● **DIRECTIONS FOR THIS TASK**: Find each line in the listing below that contains the word "width", and copy out every such line in full.

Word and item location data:
• • • • • • •
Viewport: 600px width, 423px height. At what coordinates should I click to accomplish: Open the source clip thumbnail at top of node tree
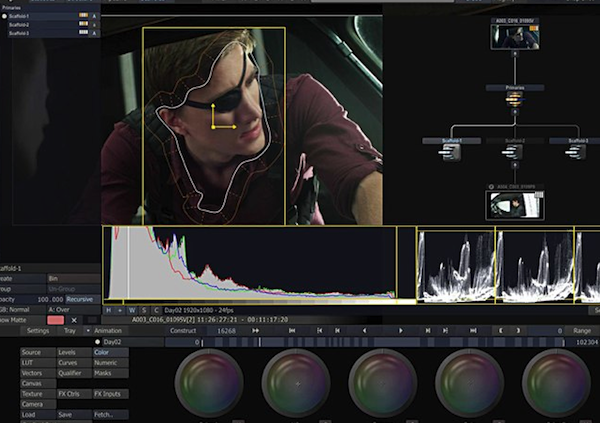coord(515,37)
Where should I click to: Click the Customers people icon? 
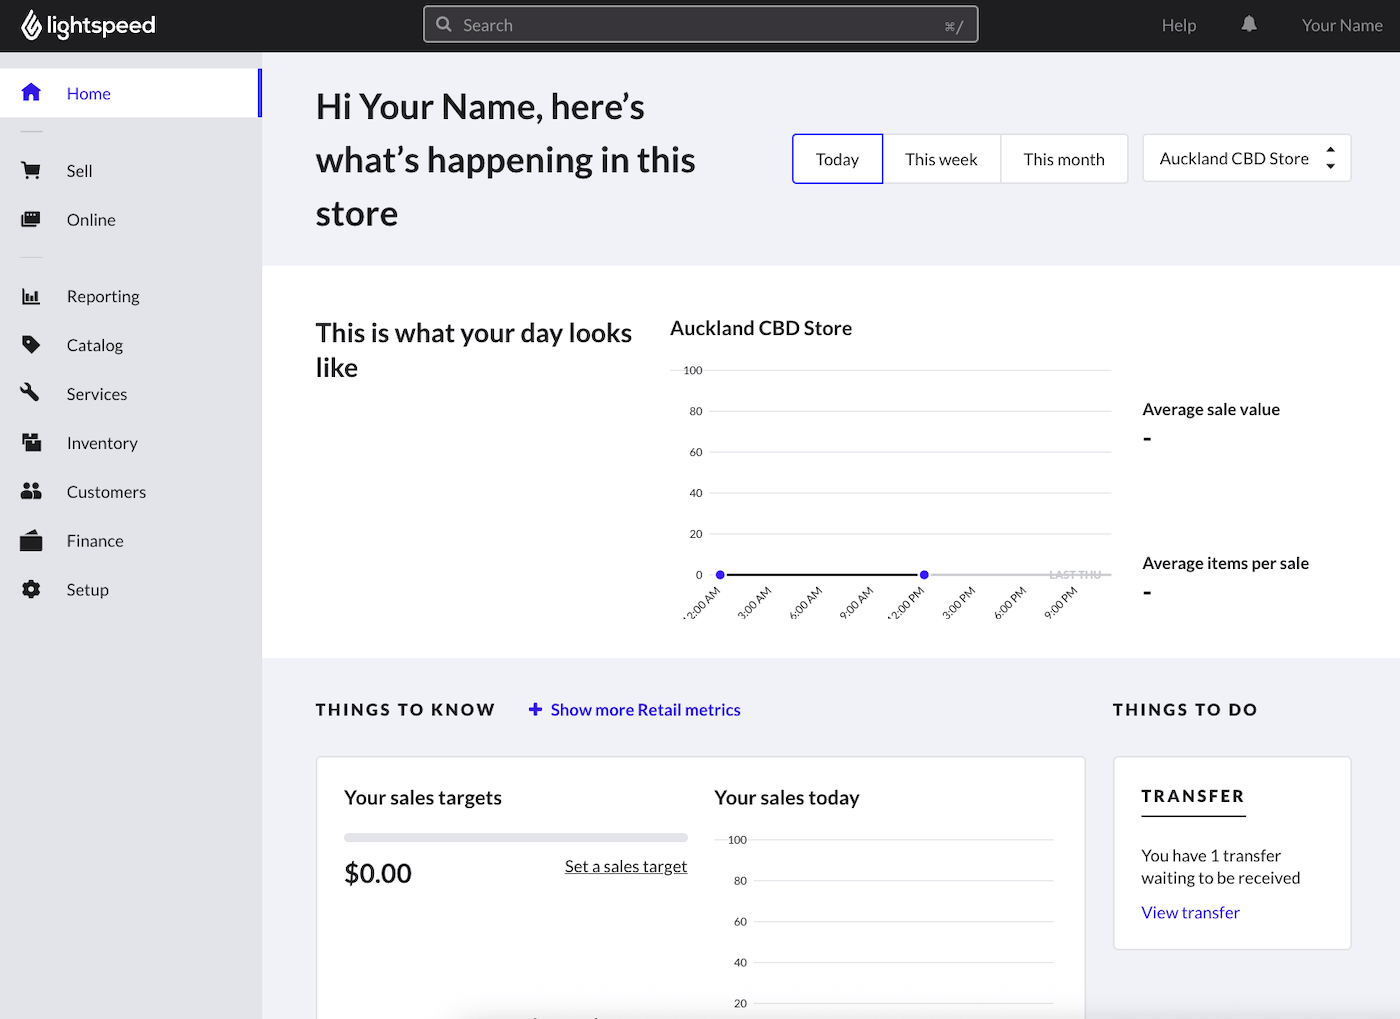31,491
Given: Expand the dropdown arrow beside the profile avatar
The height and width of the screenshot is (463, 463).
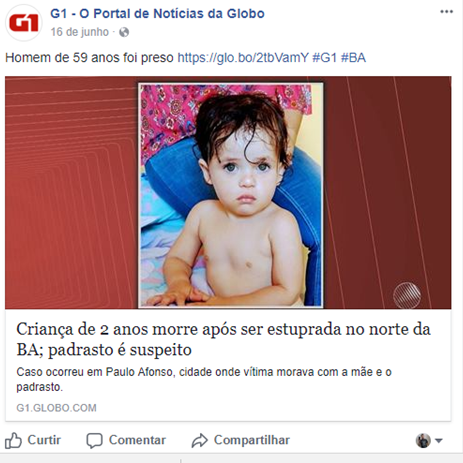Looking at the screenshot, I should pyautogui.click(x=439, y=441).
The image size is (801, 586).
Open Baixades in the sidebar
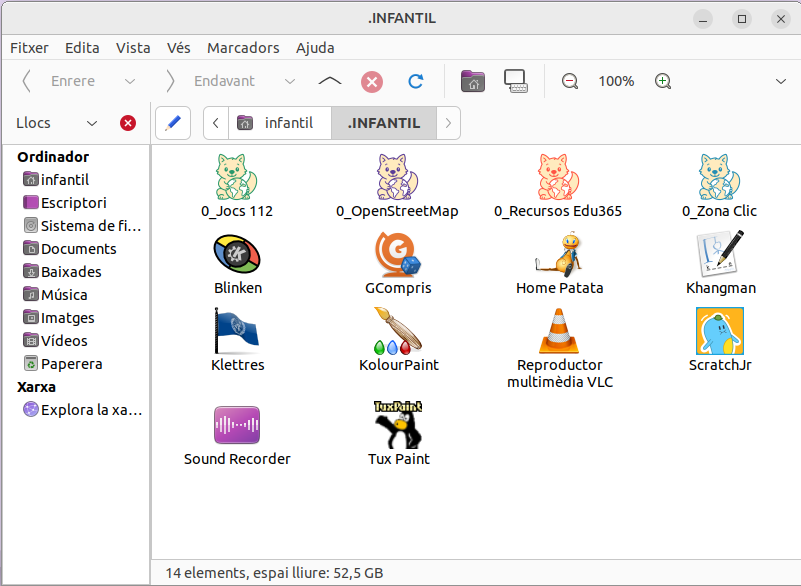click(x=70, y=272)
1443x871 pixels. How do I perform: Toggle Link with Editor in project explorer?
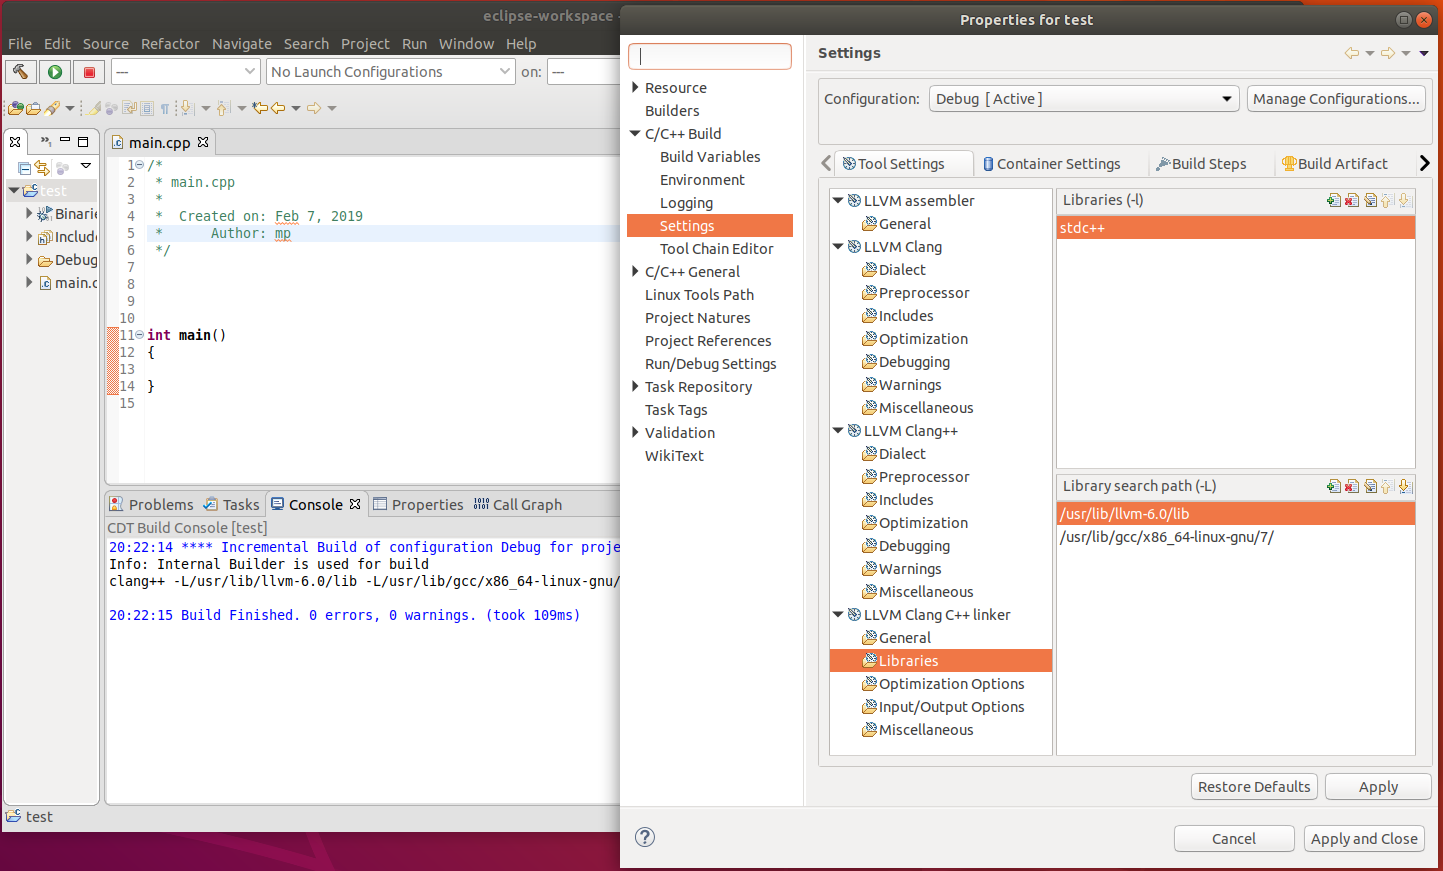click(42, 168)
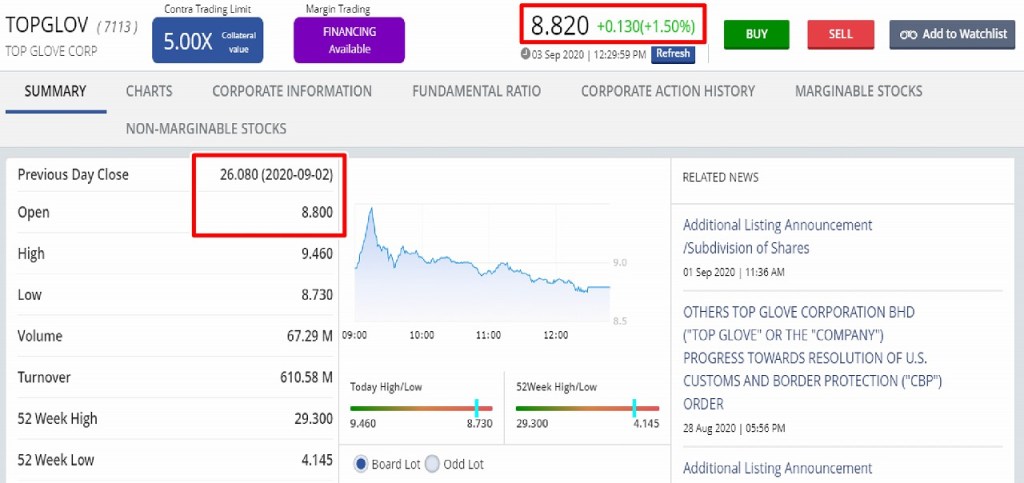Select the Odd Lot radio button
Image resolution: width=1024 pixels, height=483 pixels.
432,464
• • • • • • •
● **RESPONSE TO THIS EXERCISE**:
Viewport: 600px width, 423px height. At what coordinates should I click to accomplish: Open the source clip thumbnail at top of node tree
The height and width of the screenshot is (463, 463).
Image resolution: width=1024 pixels, height=483 pixels.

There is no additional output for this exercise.